2020
Cairn
Yves Érard, « Trouver sa voix dans le paysage sonore d’une langue étrangère », A contrario, ID : 10670/1.im9edw
Cet article aborde le problème de la subjectivité de la voix dans l’apprentissage du français langue étrangère. Deux exemples d’apprentissage de la lecture à haute voix, en langue 1 puis en langue 2, montreront que mon expression dans une langue qui n’est pas la mienne ne consiste pas à m’approprier cette langue, mais à accepter de me laisser traverser par elle. L’expression de soi se tisse dans les expressions d’autrui. Je ne m’approprie donc pas une langue, c’est elle qui s’empare de moi. Puis-je supporter cette altération de mon expression par les mots des autres ? Cela dépendra de ma capacité à me rendre intelligible dans des rythmes et des musiques que je ne maîtrise pas encore. Cette intelligibilité sera fragile parce qu’elle impliquera toujours que je me reconnaisse moi et que je me fasse reconnaître dans un paysage sonore qui ne m’est pas encore bien familier.

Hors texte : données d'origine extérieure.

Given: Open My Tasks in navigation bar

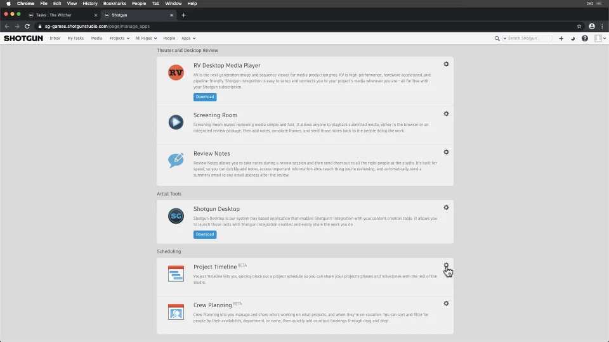Looking at the screenshot, I should 75,39.
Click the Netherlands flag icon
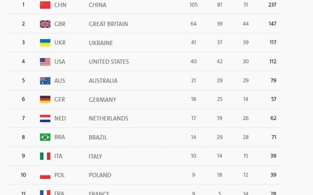The image size is (313, 195). click(45, 118)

L’apprentissage d’une langue étrangère me demande un effort qui s’apparente à de la patience : vis-à-vis des autres, d’abord, vis-à-vis de moi-même, ensuite. Cette vision de la subjectivité dans une langue étrangère met en évidence que l’apprentissage d’une confiance en soi se construit symétriquement à l’apprentissage d’une confiance en autrui, d’une confiance en soi comme un autre.